The result should be a verbatim copy of the whole listing.

++++++++++++++++++++

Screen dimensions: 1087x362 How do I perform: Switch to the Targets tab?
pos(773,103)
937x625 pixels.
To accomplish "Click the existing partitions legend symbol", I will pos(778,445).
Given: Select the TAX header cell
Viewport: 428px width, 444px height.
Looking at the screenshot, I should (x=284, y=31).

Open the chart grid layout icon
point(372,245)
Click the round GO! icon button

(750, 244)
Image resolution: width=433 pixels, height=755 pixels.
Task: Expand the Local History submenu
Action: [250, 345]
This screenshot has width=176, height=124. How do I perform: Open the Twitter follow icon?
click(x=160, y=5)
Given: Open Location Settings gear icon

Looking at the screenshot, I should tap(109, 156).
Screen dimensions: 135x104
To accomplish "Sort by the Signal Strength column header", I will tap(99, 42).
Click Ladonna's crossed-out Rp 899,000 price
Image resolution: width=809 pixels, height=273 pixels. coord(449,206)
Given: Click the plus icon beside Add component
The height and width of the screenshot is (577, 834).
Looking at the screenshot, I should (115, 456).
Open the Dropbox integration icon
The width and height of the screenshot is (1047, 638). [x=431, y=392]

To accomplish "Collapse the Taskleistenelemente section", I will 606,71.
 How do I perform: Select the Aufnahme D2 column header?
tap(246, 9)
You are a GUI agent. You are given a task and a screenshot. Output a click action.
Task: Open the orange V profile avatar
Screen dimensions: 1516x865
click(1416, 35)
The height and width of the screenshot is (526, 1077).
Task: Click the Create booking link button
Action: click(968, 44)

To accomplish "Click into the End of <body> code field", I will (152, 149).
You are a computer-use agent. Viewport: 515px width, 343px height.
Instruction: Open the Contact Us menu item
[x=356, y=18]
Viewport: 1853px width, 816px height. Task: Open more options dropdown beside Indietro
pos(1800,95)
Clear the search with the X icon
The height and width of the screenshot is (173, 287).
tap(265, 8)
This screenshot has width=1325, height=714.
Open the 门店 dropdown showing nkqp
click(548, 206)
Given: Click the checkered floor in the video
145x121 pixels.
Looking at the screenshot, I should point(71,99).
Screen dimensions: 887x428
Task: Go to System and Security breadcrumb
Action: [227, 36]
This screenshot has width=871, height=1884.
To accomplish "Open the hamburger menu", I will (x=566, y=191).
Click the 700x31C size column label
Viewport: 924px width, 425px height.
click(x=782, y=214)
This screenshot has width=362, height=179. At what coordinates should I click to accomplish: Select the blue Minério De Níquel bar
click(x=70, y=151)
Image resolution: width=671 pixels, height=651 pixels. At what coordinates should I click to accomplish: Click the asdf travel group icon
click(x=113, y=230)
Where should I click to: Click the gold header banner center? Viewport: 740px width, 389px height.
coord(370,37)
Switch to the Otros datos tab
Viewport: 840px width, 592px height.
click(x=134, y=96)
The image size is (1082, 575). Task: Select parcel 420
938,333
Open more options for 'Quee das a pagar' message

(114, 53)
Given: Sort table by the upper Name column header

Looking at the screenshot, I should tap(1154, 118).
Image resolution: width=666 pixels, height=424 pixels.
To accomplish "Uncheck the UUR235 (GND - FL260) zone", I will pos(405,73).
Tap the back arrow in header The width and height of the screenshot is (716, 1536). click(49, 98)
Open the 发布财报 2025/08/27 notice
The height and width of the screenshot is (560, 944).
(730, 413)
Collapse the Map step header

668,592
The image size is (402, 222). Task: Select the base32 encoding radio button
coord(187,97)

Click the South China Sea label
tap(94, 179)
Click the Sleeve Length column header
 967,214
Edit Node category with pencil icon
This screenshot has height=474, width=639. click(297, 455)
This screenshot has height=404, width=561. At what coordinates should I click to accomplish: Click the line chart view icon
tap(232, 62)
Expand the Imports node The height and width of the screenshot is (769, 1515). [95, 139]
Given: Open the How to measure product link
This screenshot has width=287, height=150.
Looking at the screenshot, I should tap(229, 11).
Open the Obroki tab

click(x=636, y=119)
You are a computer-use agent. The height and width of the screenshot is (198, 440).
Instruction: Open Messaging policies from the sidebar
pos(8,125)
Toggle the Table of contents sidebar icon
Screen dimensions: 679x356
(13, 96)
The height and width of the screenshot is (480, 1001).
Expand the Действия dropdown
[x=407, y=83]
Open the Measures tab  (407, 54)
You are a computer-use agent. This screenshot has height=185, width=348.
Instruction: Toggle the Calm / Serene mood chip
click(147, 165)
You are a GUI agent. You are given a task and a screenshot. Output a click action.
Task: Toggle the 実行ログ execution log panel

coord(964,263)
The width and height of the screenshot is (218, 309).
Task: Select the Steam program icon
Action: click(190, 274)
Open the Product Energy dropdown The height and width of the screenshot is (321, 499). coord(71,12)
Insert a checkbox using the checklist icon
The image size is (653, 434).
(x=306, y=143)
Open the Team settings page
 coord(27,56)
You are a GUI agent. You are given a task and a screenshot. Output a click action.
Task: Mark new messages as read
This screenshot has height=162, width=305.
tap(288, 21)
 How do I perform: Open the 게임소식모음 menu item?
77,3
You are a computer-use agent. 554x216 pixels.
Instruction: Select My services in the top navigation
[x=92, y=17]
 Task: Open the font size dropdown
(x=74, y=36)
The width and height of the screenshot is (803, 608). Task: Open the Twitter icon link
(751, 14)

++++++++++++++++++++

## Exercise response
Screen dimensions: 1087x362 How do I perform: Switch to the Targets tab?
pos(773,103)
937x625 pixels.
To accomplish "Click the existing partitions legend symbol", I will pos(778,445).
Given: Select the TAX header cell
Viewport: 428px width, 444px height.
Looking at the screenshot, I should (x=284, y=31).

Open the chart grid layout icon
point(372,245)
Click the round GO! icon button

(750, 244)
Image resolution: width=433 pixels, height=755 pixels.
Task: Expand the Local History submenu
Action: [250, 345]
This screenshot has width=176, height=124. How do I perform: Open the Twitter follow icon?
click(x=160, y=5)
Given: Open Location Settings gear icon

Looking at the screenshot, I should tap(109, 156).
Screen dimensions: 135x104
To accomplish "Sort by the Signal Strength column header", I will tap(99, 42).
Click Ladonna's crossed-out Rp 899,000 price
Image resolution: width=809 pixels, height=273 pixels. coord(449,206)
Given: Click the plus icon beside Add component
The height and width of the screenshot is (577, 834).
Looking at the screenshot, I should (115, 456).
Open the Dropbox integration icon
The width and height of the screenshot is (1047, 638). [x=431, y=392]

To accomplish "Collapse the Taskleistenelemente section", I will 606,71.
 How do I perform: Select the Aufnahme D2 column header?
tap(246, 9)
You are a GUI agent. You are given a task and a screenshot. Output a click action.
Task: Open the orange V profile avatar
Screen dimensions: 1516x865
click(1416, 35)
The height and width of the screenshot is (526, 1077).
Task: Click the Create booking link button
Action: click(968, 44)

To accomplish "Click into the End of <body> code field", I will (152, 149).
You are a computer-use agent. Viewport: 515px width, 343px height.
Instruction: Open the Contact Us menu item
[x=356, y=18]
Viewport: 1853px width, 816px height. Task: Open more options dropdown beside Indietro
pos(1800,95)
Clear the search with the X icon
The height and width of the screenshot is (173, 287).
tap(265, 8)
This screenshot has width=1325, height=714.
Open the 门店 dropdown showing nkqp
click(548, 206)
Given: Click the checkered floor in the video
145x121 pixels.
Looking at the screenshot, I should point(71,99).
Screen dimensions: 887x428
Task: Go to System and Security breadcrumb
Action: [227, 36]
This screenshot has width=871, height=1884.
To accomplish "Open the hamburger menu", I will (x=566, y=191).
Click the 700x31C size column label
Viewport: 924px width, 425px height.
click(x=782, y=214)
This screenshot has width=362, height=179. At what coordinates should I click to accomplish: Select the blue Minério De Níquel bar
click(x=70, y=151)
Image resolution: width=671 pixels, height=651 pixels. At what coordinates should I click to accomplish: Click the asdf travel group icon
click(x=113, y=230)
Where should I click to: Click the gold header banner center? Viewport: 740px width, 389px height.
coord(370,37)
Switch to the Otros datos tab
Viewport: 840px width, 592px height.
click(x=134, y=96)
The image size is (1082, 575). Task: Select parcel 420
938,333
Open more options for 'Quee das a pagar' message

(114, 53)
Given: Sort table by the upper Name column header

Looking at the screenshot, I should tap(1154, 118).
Image resolution: width=666 pixels, height=424 pixels.
To accomplish "Uncheck the UUR235 (GND - FL260) zone", I will pos(405,73).
Tap the back arrow in header The width and height of the screenshot is (716, 1536). click(49, 98)
Open the 发布财报 2025/08/27 notice
The height and width of the screenshot is (560, 944).
(730, 413)
Collapse the Map step header

668,592
The image size is (402, 222). Task: Select the base32 encoding radio button
coord(187,97)

Click the South China Sea label
tap(94, 179)
Click the Sleeve Length column header
 967,214
Edit Node category with pencil icon
This screenshot has height=474, width=639. click(297, 455)
This screenshot has height=404, width=561. At what coordinates should I click to accomplish: Click the line chart view icon
tap(232, 62)
Expand the Imports node The height and width of the screenshot is (769, 1515). [95, 139]
Given: Open the How to measure product link
This screenshot has width=287, height=150.
Looking at the screenshot, I should tap(229, 11).
Open the Obroki tab

click(x=636, y=119)
You are a computer-use agent. The height and width of the screenshot is (198, 440).
Instruction: Open Messaging policies from the sidebar
pos(8,125)
Toggle the Table of contents sidebar icon
Screen dimensions: 679x356
(13, 96)
The height and width of the screenshot is (480, 1001).
Expand the Действия dropdown
[x=407, y=83]
Open the Measures tab  (407, 54)
You are a computer-use agent. This screenshot has height=185, width=348.
Instruction: Toggle the Calm / Serene mood chip
click(147, 165)
You are a GUI agent. You are given a task and a screenshot. Output a click action.
Task: Toggle the 実行ログ execution log panel

coord(964,263)
The width and height of the screenshot is (218, 309).
Task: Select the Steam program icon
Action: click(190, 274)
Open the Product Energy dropdown The height and width of the screenshot is (321, 499). coord(71,12)
Insert a checkbox using the checklist icon
The image size is (653, 434).
(x=306, y=143)
Open the Team settings page
 coord(27,56)
You are a GUI agent. You are given a task and a screenshot. Output a click action.
Task: Mark new messages as read
This screenshot has height=162, width=305.
tap(288, 21)
 How do I perform: Open the 게임소식모음 menu item?
77,3
You are a computer-use agent. 554x216 pixels.
Instruction: Select My services in the top navigation
[x=92, y=17]
 Task: Open the font size dropdown
(x=74, y=36)
The width and height of the screenshot is (803, 608). Task: Open the Twitter icon link
(751, 14)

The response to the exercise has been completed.